Le projet devait être soumis à une EIE, soit parce qu’il s’agissait d’un port de plaisance de plus de cent places, compte tenu des places de stockage, soit parce qu’il s’agissait d’un port industriel, en raison des activités de construction du chantier naval.

L’activité du CNBC serait entravée par la présence de la nouvelle digue et celui-ci risquait de s’éteindre. Les embarcations du club étant parquées sur terre à Corsier Port, il n’était pas possible d’utiliser une autre rampe d’accès. La sécurité de mise à l’eau serait compromise par la présence de la digue. La modification des quais de Corsier n’interviendrait pas prochainement, voire jamais, même si l’autorisation venait à entrer en force.

Le TAPI avait fondé son raisonnement, s’agissant des inconvénients graves sur des faits erronés, soit le nombre de places d’amarrage en augmentation ainsi que l’impact de celles-ci sur la fréquentation du chemin du Port.

16) Le 28 juin 2017, le TAPI a transmis son dossier, renonçant à formuler des observations.

17) Le 25 juillet 2017, le département a déposé des observations, concluant au rejet du recours.

Les installations soumises à une EIE comprenaient les ports industriels avec installations fixes de chargement de déchargement et les ports de plaisance proposant plus de cent places d’amarrage dans les lacs. Au vu de l’absence d’activités de transport de marchandises et d’activités commerciales, le port ne pouvait être considéré comme port industriel.

CNBC n’avait aucun droit sur la rampe de mise à l’eau des bateaux qui appartenait au domaine public cantonal et son accès était garanti à l’ensemble des usagers concernés qui ne pouvaient se prévaloir d’aucun droit au maintien de sa destination. De plus, le projet litigieux ne condamnait pas la rampe même s’il rendait moins aisé son utilisation.

Il n’y aurait aucune augmentation significative du trafic motorisé au vu des chiffres concernant les mouvements des bateaux.

18) Le 25 juillet 2017, le chantier naval a déposé des observations, concluant au rejet du recours ainsi qu’au versement d’une indemnité de procédure.

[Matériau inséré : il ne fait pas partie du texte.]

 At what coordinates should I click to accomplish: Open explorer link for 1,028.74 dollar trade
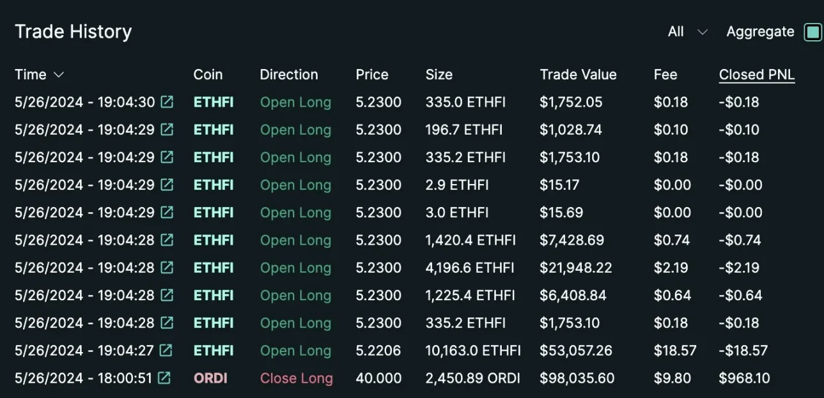(x=167, y=130)
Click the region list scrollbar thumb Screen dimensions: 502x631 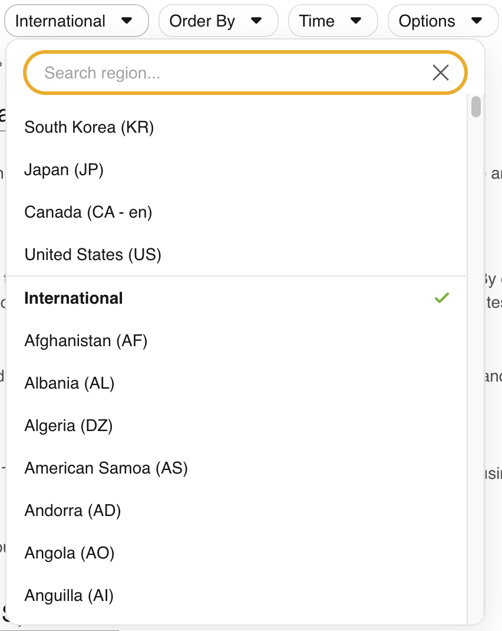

Le chemin du Port n’était pas un chemin peu fréquenté. Une étude de RGR Ingénieurs Conseils, effectué entre le 5 et le 11 octobre 2012, dans le cadre d’une étude pour la mise en place d’une zone 30 km/h au chemin du Port, démontrait que plus de mille trois cents véhicules l’empruntaient chaque jour en basse saison. S’agissant de l’augmentation de trafic, le chantier naval exploitait, entre son port privé et ses deux hangars, un total de cent quarante-quatre places, dont
cinquante-quatre à l’eau. Le projet de rénovation créerait, en période estivale, un total de trente-six places supplémentaires, soit cent quatre-vingt places au total, dont seules cent cinquante-huit seraient exploitées par le chantier naval, dont vingt sous hangar. L’augmentation de la capacité d’accueil était donc de quatorze places. Les bateaux stockés pendant l’hiver étaient déposés dans le courant du mois de septembre et récupérés au mois d’avril ou mai. Les clients ne se déplaçaient pas au chantier naval durant la période d’hivernage. Les nuisances engendrées par l’augmentation de la capacité du port seraient minimes. Le projet ne prévoyait aucune place de parking supplémentaire.

Après rénovation, la capacité totale du port serait au maximum de septante places à l’eau, soit cinquante dans le port et vingt corps-morts si ceux-ci étaient maintenus, dont seules quarante-huit places seraient exploitées par le chantier naval. Les places sous hangars ne devaient pas être comptabilisées pour examiner si une EIE sur l’environnement devait être réalisée.

L’activité de construction de bateaux, bien que mentionnée dans le but originaire de la société, inscrite au registre du commerce depuis le 18 mars 1933, n’était plus exercée depuis une quarantaine d’années. Le chantier naval avait principalement une activité de stockage de bateaux en service de marina, dans l’entretien, la réparation et la restauration de bateaux. La grue qui allait être installée avait pour unique fonction de mettre et sortir de l’eau les nombreuses embarcations de plaisance stockées dans les hangars.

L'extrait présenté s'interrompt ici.